That the Aston Martin Valkyrie exists as a road-legal car at all is remarkable, but it’s not perfect. You have to fold yourself in half to get inside and wear ear defenders when you’re driving it, and its highly-strung drivetrain has had its fair share of well-documented issues. Now, though, we’ve got full details on its offspring, the Aston Martin Valhalla, and it looks set to offer 99 per cent of the Valkyrie’s performance without those compromises.

We’ve known the Valhalla was coming for a while – a concept appeared way back in 2019, and we got a look at something closer to the final article in 2021. It’s even cameo’d in a Bond film, seemingly a rite of passage for an Aston these days. This is the car people will start taking delivery of next year, though, with its final specs confirmed – and they’re quite impressive.

Aston Martin Valhalla – front

The Valhalla is Aston’s first plug-in hybrid, with the noisy bit being the 4.0-litre Mercedes-AMG-sourced twin-turbo V8 that underpins much of the rest of Aston’s range.
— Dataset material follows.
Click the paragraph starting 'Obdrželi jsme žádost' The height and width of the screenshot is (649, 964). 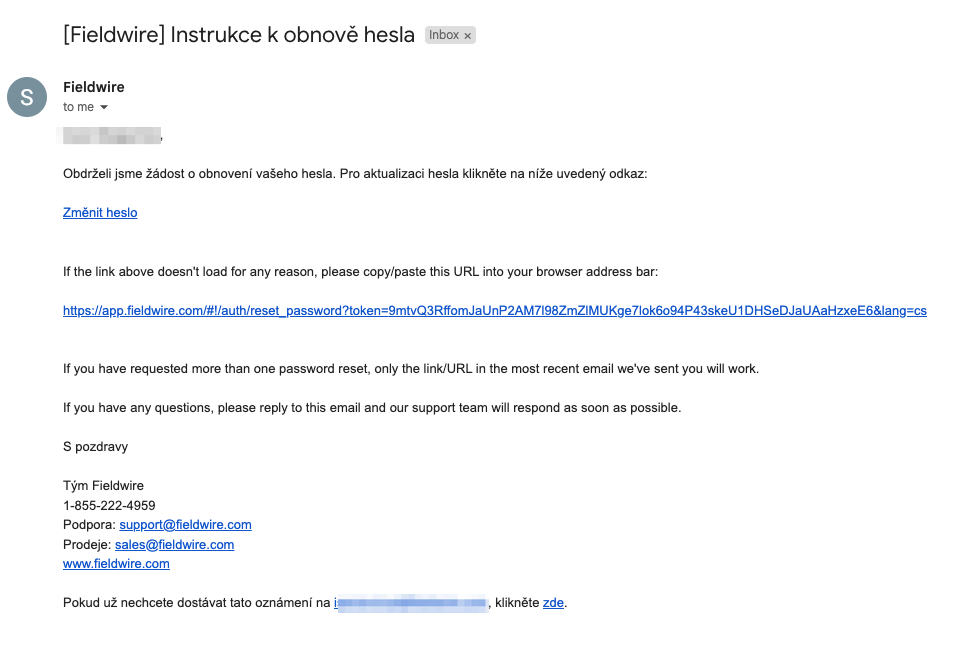click(355, 174)

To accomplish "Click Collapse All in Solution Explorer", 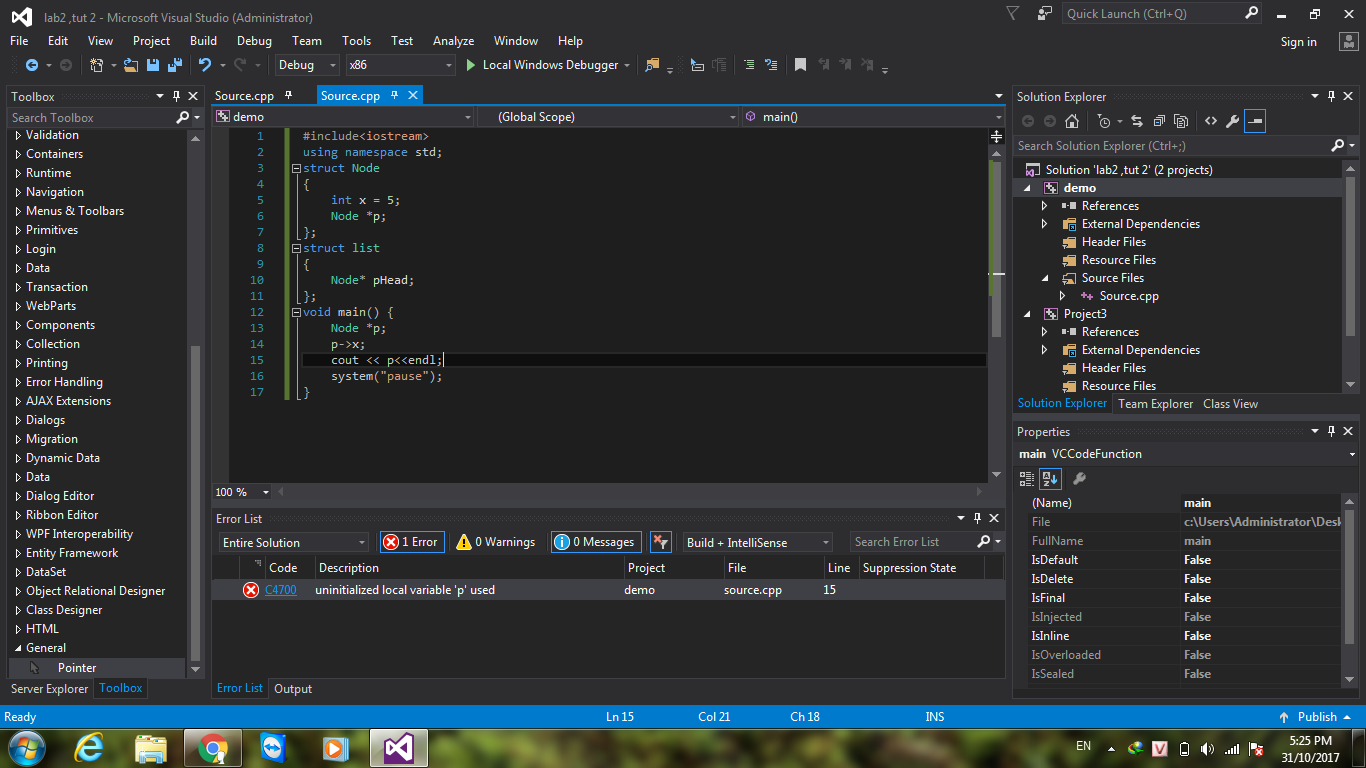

Here, though, it’s got new cams, exhaust manifolds and pistons, bigger compression wheels in the turbos, and a flat-plane crankshaft. On its own, it makes 817bhp, all of which goes to the rear wheels.

It’s backed up by three electric motors. A pair of radial flux motors power the front axle, and feature their own electric drive unit that allows them to rapidly juggle torque from wheel to wheel. A third motor sits in the gearbox – an all-new eight-speed dual-clutch system – and gives the engine a helping hand in powering the back wheels.

Aston Martin Valhalla - side

Aston Martin Valhalla – side

With everything running at peak power, the four-wheel drive Valhalla churns out 1064bhp – really not a lot less than the 1140bhp Valkyrie. The performance figures run the big boy fairly close, too: a 217mph top speed for the Valhalla plays the Valkyrie’s 220mph, and Aston predicts a 0-62mph sprint of 2.5 seconds – level pegging with the Valk.

The Valhalla is built around a carbon fibre tub, with aluminium subframes bolted to each end to hang all the oily bits off. It’s then clothed in full carbon-fibre panels. Dry weight is quoted at 1655kg.

Aston Martin Valhalla – rear detail

The suspension – tricksy inboard pushrods up front, and a five-arm multi-link setup at the rear – features the same Bilstein DTX adaptive dampers that have helped transform the Vantage and DB12, offering multiple levels of aggression including a new Race mode.

Carbon-ceramic discs – 410mm with six-piston callipers on the front wheels, and 390mm with four-pots on the rears – help bring everything to a stop, with a brake-by-wire system in place of a traditional mechanical link. In Race mode, they’re helped along by active surfaces on the front and rear acting as airbrakes, and the Valhalla also uses regen braking to further augment stopping power and top up the battery.

Aston Martin Valhalla – front detail

Like all modern supercars, there’s much aero at play. At speed, those same surfaces that pop up under braking flatten out to make the Valhalla as slippery as possible, while underneath, there’s a big empty space helping create a ground effect and suck it to the floor. An active front wing helps channel air through underbody strakes and into this area. Aston says that from 149mph onwards, the Valhalla will make a consistent 600kg of downforce.

An intricate system of vents and ducts on the outside keep everything cool while channelling more air to the aero bits, and the engine’s fed by a big roof-mounted airbox that’s inevitably described as ‘F1-inspired’. Like the Porsche 918 and McLaren 600LT, the Valhalla gets a pair of exhausts that exit straight upwards out of the rear deck, purely because it looks cool. A further two pipes exit in the traditional fashion underneath. If good taste isn’t your thing, you can have the entire body left in unpainted carbon.

Aston Martin Valhalla – interior

The interior isn’t exactly plush, but it’s a world away from the cramped, uber-spartan quarters offered by the Valkyrie. Much of the fittings come from the latest breed of lesser Aston, which is no bad thing. The instrument screen now provides plenty of info on what the electric components of the drivetrain are up to, while you’ll get a nice horizontal rev counter and some shift lights when you flip it into Race mode. Naturally, Aston’s bespoke Q division will do pretty much whatever you want with both the exterior paint and interior trim.

So are the people who dropped goodness knows what on a Valkyrie about to have egg on their faces? Probably not. It may be almost as rapid and seemingly far more usable, but there are a few things the Valhalla doesn’t have, namely that shrieking Cosworth V12 and Adrian Newey’s name attached (although with him now at Aston, who’s to say things won’t come full circle?).

Aston Martin Valhalla – rear

It’ll also be common as muck – while only 235 Valkyrie road cars were built, there’ll be a whole 999 Valhallas. The first of these will go into production in Q2 next year, with the first deliveries set for the second half of the year.